Les résultats du second tour des législatives anticipées en Tunisie ont été conformes aux prévisions : une nouvelle déroute politique pour le président Kaïs Saïed. Mais que peut-on sérieusement attendre de ce dernier, sinon qu’il persévère dans sa fuite en avant dans l’impasse où il a engagé le pays depuis le 25 juillet 2021 ?     

Par Ridha Kefi

Nous n’accuserons pas la commission électorale d’avoir falsifié les résultats du second tour des législatives tenues hier, dimanche 29 janvier 2023, non pas parce que son président Farouk Bouaksker a défié les journalistes qui le prétendent de prouver cette falsification devant la justice, mais parce que les résultats préliminaires annoncés par ses services sont assez éloquents en eux-mêmes et prouvent s’il en est encore besoin que les Tunisiens ont massivement boycotté le vote comme il l’avaient déjà fait au premier tour.

Le taux de 11,3% annoncé par M. Bouasker lui-même est presque équivalent à celui du 1er tour, qui était de 11,22%, et qui avait provoqué des appels à arrêter un processus électoral dont seul le président Kaïs Saïed, ses partisans et «son» Instance supérieure indépendante pour les élections (Isie), dont il avait désigné lui-même par décret tous les membres, voyaient l’intérêt.

Les Tunisiens dégoûtés des élections

Sous d’autres cieux, dans une vraie démocratie, ce second camouflet électoral aurait suscité une avalanche de démissions, à commencer par celle de celui qui avait remué ciel et terre et fait dépenser à un Etat exsangue des montants exorbitants pour financer la tenue d’élections dont peu de citoyens voyaient l’intérêt. Mais au-delà de la signification politique de cette déroute électorale du «parti» du président, force est de constater aussi que la commission électorale a «réussi» à faire dégoûter les Tunisiens des élections et à les éloigner encore plus des bureaux de vote, en imposant son contrôle exclusif de la campagne électorale dans les médias, comme ce fut le cas au temps glorieux de la dictature.

Résultat : hier, seule la chaîne publique Watania 1 a organisé un show électoral avec un plateau auquel ont été conviés les analystes et les experts acquis au projet politique du président Saïed. Ce n’était pas seulement ennuyeux de platitude, c’était aussi révoltant de constater ce retour aux vieilles habitudes d’une information à sens unique que l’on croyait  révolue depuis très longtemps.

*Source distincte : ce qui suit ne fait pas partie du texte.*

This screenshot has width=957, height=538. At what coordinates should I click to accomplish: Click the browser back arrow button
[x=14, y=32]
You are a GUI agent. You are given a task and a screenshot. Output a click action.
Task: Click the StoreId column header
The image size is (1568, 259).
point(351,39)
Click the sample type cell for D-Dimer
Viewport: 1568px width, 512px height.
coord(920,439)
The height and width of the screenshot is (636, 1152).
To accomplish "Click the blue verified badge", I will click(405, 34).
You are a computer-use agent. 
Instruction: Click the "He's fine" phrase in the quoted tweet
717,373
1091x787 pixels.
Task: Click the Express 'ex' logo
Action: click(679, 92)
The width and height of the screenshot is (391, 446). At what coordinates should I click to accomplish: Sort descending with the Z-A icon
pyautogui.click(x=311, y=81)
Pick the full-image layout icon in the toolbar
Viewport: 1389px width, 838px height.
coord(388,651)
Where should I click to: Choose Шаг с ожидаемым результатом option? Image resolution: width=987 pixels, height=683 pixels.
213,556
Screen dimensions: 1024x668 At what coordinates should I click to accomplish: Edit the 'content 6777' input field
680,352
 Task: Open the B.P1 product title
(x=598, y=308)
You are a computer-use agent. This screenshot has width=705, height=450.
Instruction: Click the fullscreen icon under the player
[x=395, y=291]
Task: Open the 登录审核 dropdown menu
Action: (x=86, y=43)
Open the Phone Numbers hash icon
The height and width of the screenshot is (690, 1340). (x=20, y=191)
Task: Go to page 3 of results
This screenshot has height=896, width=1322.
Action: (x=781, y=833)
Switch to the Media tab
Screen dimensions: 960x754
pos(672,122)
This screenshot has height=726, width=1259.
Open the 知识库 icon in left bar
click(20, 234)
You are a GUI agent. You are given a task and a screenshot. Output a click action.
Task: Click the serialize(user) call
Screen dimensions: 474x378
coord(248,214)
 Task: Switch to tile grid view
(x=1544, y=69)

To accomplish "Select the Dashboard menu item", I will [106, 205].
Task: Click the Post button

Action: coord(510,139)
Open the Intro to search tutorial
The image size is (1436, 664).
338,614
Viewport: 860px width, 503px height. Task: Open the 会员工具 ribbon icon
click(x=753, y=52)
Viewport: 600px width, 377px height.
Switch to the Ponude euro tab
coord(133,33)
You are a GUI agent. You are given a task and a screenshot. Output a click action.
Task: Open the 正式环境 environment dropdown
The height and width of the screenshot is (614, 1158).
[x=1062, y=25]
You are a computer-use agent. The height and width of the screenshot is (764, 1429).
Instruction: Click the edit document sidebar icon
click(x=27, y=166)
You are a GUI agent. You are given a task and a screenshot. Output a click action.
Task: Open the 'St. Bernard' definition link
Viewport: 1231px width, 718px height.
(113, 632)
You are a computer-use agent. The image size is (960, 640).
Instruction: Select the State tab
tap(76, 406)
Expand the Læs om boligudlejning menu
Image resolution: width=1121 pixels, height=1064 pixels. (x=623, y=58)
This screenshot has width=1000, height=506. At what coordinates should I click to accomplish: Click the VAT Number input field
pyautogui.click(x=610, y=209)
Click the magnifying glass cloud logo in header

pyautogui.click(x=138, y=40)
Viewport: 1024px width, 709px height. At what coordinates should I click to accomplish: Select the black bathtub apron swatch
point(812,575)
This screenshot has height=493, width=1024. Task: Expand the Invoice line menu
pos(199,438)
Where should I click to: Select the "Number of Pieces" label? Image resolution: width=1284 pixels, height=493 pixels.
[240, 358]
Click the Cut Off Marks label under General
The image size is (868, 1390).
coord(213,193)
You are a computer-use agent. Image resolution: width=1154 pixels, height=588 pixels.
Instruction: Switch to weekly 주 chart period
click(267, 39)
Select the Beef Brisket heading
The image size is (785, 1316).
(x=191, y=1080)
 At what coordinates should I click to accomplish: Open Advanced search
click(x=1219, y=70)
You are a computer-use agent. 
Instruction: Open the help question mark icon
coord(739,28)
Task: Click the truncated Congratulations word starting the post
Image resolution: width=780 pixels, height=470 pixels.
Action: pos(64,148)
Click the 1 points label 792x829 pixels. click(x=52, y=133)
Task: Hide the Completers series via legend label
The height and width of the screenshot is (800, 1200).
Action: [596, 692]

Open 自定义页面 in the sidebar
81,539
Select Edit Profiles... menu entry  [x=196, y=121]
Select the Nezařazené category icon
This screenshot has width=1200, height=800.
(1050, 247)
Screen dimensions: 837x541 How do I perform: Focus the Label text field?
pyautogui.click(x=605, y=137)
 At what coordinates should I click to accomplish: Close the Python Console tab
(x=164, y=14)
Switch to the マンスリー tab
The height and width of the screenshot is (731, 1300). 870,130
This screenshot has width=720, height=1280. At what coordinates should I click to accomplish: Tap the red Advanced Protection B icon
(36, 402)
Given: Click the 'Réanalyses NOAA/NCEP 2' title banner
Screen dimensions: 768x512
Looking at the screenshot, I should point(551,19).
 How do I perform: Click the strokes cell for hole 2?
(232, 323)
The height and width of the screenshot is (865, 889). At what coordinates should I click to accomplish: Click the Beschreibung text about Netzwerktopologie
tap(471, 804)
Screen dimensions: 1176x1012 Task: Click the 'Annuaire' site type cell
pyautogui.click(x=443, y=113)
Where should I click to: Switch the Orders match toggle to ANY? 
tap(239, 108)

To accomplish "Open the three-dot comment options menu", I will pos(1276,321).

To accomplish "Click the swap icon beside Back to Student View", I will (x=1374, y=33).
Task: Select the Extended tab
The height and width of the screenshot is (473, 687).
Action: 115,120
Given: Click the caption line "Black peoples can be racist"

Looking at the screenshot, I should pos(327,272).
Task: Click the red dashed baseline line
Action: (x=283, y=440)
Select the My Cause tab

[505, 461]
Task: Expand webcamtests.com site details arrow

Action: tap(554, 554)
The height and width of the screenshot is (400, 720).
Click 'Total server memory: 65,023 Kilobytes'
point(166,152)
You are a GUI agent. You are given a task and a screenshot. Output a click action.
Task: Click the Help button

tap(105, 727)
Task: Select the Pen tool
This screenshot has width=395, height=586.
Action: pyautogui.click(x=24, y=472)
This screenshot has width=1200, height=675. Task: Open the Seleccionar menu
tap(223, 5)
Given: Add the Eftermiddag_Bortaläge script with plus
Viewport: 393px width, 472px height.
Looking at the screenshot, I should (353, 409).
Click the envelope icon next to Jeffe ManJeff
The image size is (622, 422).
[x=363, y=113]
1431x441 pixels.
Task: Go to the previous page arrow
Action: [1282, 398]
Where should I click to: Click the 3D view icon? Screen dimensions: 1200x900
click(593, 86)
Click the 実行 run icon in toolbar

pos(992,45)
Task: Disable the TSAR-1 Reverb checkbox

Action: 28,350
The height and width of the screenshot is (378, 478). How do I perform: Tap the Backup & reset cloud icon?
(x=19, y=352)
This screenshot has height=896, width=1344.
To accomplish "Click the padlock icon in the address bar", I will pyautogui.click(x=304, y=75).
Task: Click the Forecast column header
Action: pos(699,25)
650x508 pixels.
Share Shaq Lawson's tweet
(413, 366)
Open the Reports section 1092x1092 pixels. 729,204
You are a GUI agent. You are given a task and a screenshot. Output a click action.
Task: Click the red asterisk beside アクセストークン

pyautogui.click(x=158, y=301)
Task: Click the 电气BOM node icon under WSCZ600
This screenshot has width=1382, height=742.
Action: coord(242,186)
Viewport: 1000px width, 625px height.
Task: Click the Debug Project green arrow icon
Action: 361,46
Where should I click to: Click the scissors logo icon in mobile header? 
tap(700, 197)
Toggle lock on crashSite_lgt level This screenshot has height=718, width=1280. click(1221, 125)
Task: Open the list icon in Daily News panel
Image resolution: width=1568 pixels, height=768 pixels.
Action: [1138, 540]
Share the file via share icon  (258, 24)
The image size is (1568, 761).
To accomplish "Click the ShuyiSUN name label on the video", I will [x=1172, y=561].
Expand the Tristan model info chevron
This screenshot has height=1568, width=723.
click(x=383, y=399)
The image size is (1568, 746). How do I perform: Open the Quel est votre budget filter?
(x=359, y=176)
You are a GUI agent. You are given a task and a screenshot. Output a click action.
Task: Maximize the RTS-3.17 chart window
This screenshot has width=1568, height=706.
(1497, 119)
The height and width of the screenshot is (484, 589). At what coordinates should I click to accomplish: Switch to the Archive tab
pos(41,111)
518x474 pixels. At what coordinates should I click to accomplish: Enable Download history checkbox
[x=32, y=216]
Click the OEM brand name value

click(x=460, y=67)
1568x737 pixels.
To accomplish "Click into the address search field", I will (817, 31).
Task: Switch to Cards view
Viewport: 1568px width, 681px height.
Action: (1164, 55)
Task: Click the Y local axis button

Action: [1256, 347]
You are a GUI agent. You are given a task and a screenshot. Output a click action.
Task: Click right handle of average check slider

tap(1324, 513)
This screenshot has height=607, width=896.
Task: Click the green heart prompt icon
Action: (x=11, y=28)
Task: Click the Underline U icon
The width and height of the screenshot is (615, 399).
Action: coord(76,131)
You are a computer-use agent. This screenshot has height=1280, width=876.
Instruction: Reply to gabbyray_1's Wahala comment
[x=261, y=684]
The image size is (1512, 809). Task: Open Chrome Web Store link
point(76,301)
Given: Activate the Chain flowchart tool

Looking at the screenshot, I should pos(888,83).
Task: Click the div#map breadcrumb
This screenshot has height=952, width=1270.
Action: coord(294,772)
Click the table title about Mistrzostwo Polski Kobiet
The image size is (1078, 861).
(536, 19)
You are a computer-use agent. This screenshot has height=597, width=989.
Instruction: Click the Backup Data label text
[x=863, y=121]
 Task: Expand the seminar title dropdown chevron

Bien sûr, personne n’a empêché les chaînes privées d’organiser elles aussi des émissions spéciales pour suivre les élections, mais si elles se sont gardées de le faire, c’est parce que l’atmosphère pesante imposée par la commission électorale n’encourageait pas à faire le pas. Et puis, ce choix n’était pas non plus dénué de calcul. Ces élections étaient, à l’évidence, un non-évènement et ne méritaient peut-être pas un déploiement logistique et humain d’autant plus couteux qu’il n’allait pas se traduire par une grande audience. Et pour cause: les gens ont la tête ailleurs…

Encore un pas dans l’impasse  

Pour revenir à ce nouveau revers électoral de M. Saïed, personne ne se fait d’illusion sur la suite. Le président de la république, dont l’obstination dans l’erreur n’est pas le seul défaut, ne manquera pas d’accuser le coup et d’y voir même, avec toute l’effronterie qu’on lui connaît, une nouvelle victoire contre ses adversaires : les agents de l’étranger, les traîtres, les corrompus, les spéculateurs et autres ivrognes… Et ce sont ses mots, pas les nôtres…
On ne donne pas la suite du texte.